Oil prices have rallied as traders believe the depths of demand destruction may be coming to an end with economies beginning to reopen. But some analysts are warning that the oil price rally may be premature.
WTI prices have doubled from $12 to $24 in a little over a week. There is evidence that demand has bottomed out and has begun to rise from recent lows. US gasoline demand has ticked up for two consecutive weeks, rising from 5.31 million barrels per day (mb/d) in mid-April to 6.66 mb/d on May 1.
On the supply side, shut ins plus the OPEC+ deal have taken enormous volumes off of the market. US oil production has declined by 1.1 mb/d since the end of March, dipping below 12 mb/d at the start of May.
“While it was still at rock bottom only two weeks ago, with everyone talking about the negative WTI prices and overflowing stocks, the optimism can now be sensed everywhere,” Commerzbank wrote in a note on Wednesday.
The rise in oil prices mirrors the rally in broader financial markets. The Dow Jones Industrial Average is up nearly 30 percent since mid-March. The Federal Reserve has funneled trillions of dollars into stocks and bonds.
But alongside financial market exuberance, nearly 33 million people have filed for unemployment. Small businesses everywhere are getting decimated. There is a growing chasm between financial markets and the real economy, a gap that is unsustainable.
There is something similar playing out in the oil and gas sector. Energy stocks have made huge gains since March, even as the market remains horribly depressed. And, as mentioned, oil prices have rallied, despite storage levels continuing to fill up. Sub-$30 WTI is terrible for the oil industry no matter how you slice it, but the sharp price increases from just two weeks ago are hard to ignore.
“We believe that the current euphoria on the oil market is premature,” Commerzbank warned. Pointing to the December WTI contract rallying to $33 per barrel on Tuesday, the investment bank said there is limited upside from here.

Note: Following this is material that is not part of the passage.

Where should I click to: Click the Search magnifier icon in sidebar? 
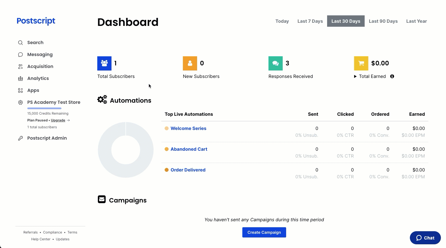[x=20, y=43]
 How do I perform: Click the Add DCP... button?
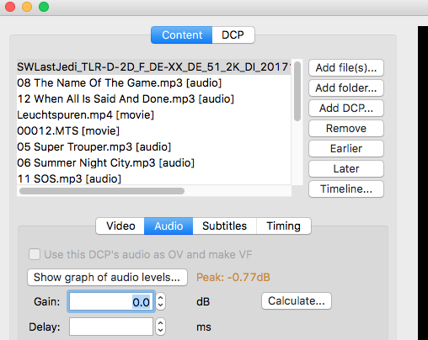coord(346,108)
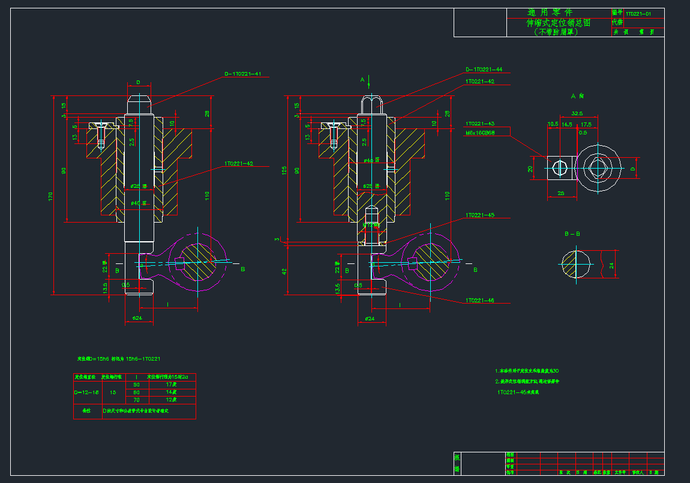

The exuberance in natural gas markets, such as it is, may also be overdone. Nymex natural gas prices traded below $2/MMBtu for much of 2020 so far, but rose by more than 30 percent since mid-April to a recent high of $2.13/MMBtu on May 5. The reasons for the rally have a lot to do with shut ins in the Permian, and expected curtailments of associated gas production, plus an explosion of the Tetco gas pipeline.
“While we do believe that an increase in production declines expectations in this period justifies higher gas prices than the$1.65/mmBtu the front of the curve showed three weeks ago, we believe summer 2020 NYMEX gas prices have overshot,” Goldman Sachs said in a note.
But the rally for crude is more glaring. “The question is not if prices would stop rising, but when,” Head of Oil Markets Bjornar Tonhaugen, said in a statement. “[I]t is too early for such a recovery,” Tonhaugen said. He noted that shut ins have helped ease the glut, but that there is still an imbalance. More supply curtailments will be necessary. “Oil prices will very likely fall further as we move through May until more shut-ins complete the puzzle,” Tonhaugen concluded.
There will be multiple lasting scars from the current crisis that will take years to resolve. “[O]ver the previous four months inventories would have built by over 1,300mb, some non-OPEC supply will be shut-in and the OPEC+ group will have over 8mb/d of spare capacity,” Standard Chartered wrote in a report. “These overhangs are likely to keep prices highly depressed.”
More importantly, the global pandemic won’t be over and the global economy will struggle to recover. The danger of a second wave of infections and economy-wide shutdowns is real. “Even following a gradual resumption of economic activity, demand may remain below the 2019 level for years to come,” Commerzbank said.